Anti-whaling activist Pete Bethune, imprisoned in Japan, believes he will be found guilty and fears a lengthy jail sentence.

New Zealander Bethune, 42, is awaiting a trial on charges of trespass, causing injury, vandalism, carrying a knife and obstructing commercial activities.

He was arrested in February when he boarded Japanese whaling vessel Shonan Maru 2 in the Southern Ocean, hoping to make a citizen's arrest of its captain for allegedly ramming and sinking his ship.

The Ady Gil sank after colliding with the Shonan Maru 2 the previous month while it was harassing the whaling fleet.

Bethune, who faces up to 15 years in jail, believes there is a 95 per cent chance he will be convicted at his trial, which starts on Thursday, and worries he will be sentenced to a long prison term, the Sunday Star-Times reported.

Speaking from the Tokyo Detention Centre, he said authorities have treated him like a terrorist or a "psychopathic killer."

Bethune had been taken back to the Shonan Maru to re-enact the boarding, accompanied by a security detail of more than 100 people, he said.

"I had a hood over me, like I'm a psychopathic killer.
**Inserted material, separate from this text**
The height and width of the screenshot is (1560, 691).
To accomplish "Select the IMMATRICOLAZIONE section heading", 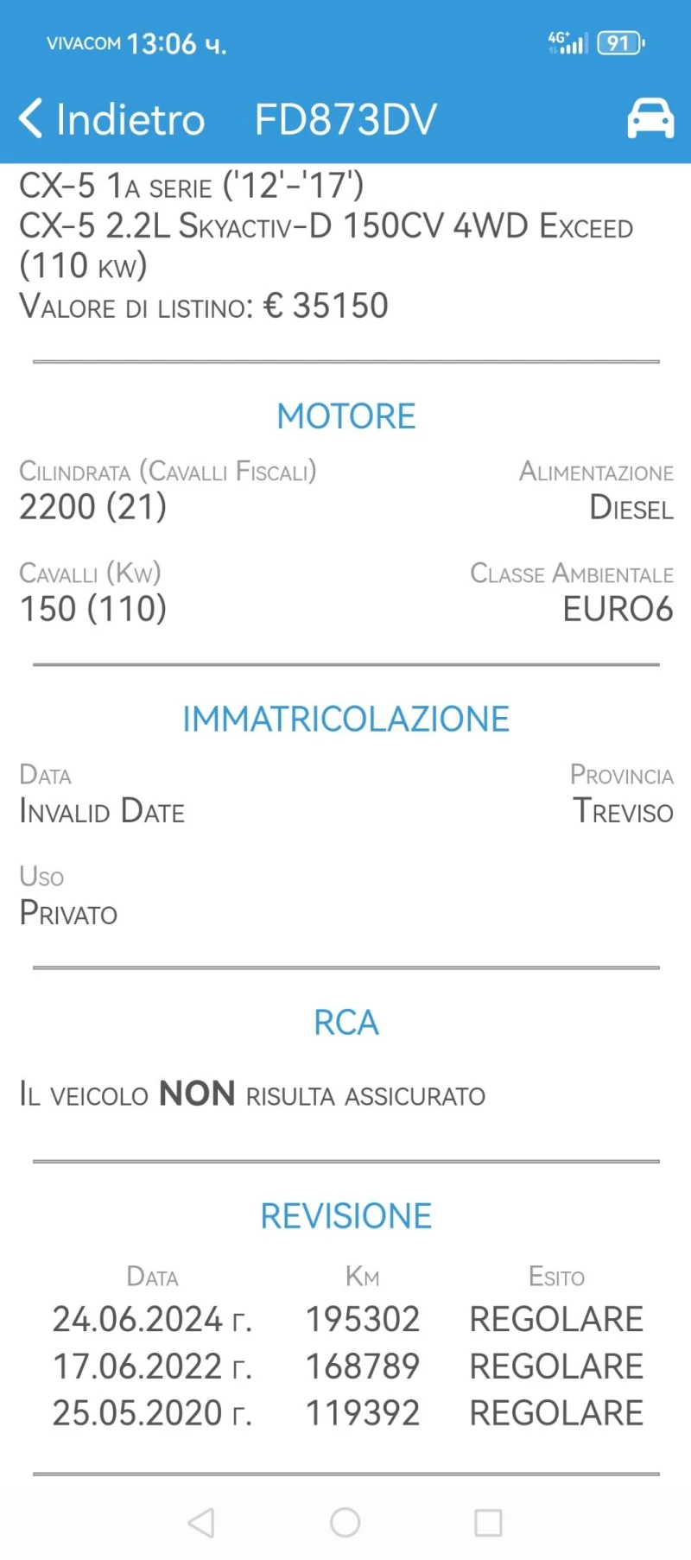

It was bizarre."

Bethune holds little hope of a suspended sentence and deportation to New Zealand.

However, he did have a message for Prime Minister John Key in the lead-up to an International Whaling Commission meeting next month to consider a proposal to allow limited commercial whaling.

"He'll betray us if he signs that and he'll go down in history as the man who brought whaling back," he said.

Meanwhile, his wife Sharyn revealed financial and personal pressures of her husband's long absences have caused the couple to separate.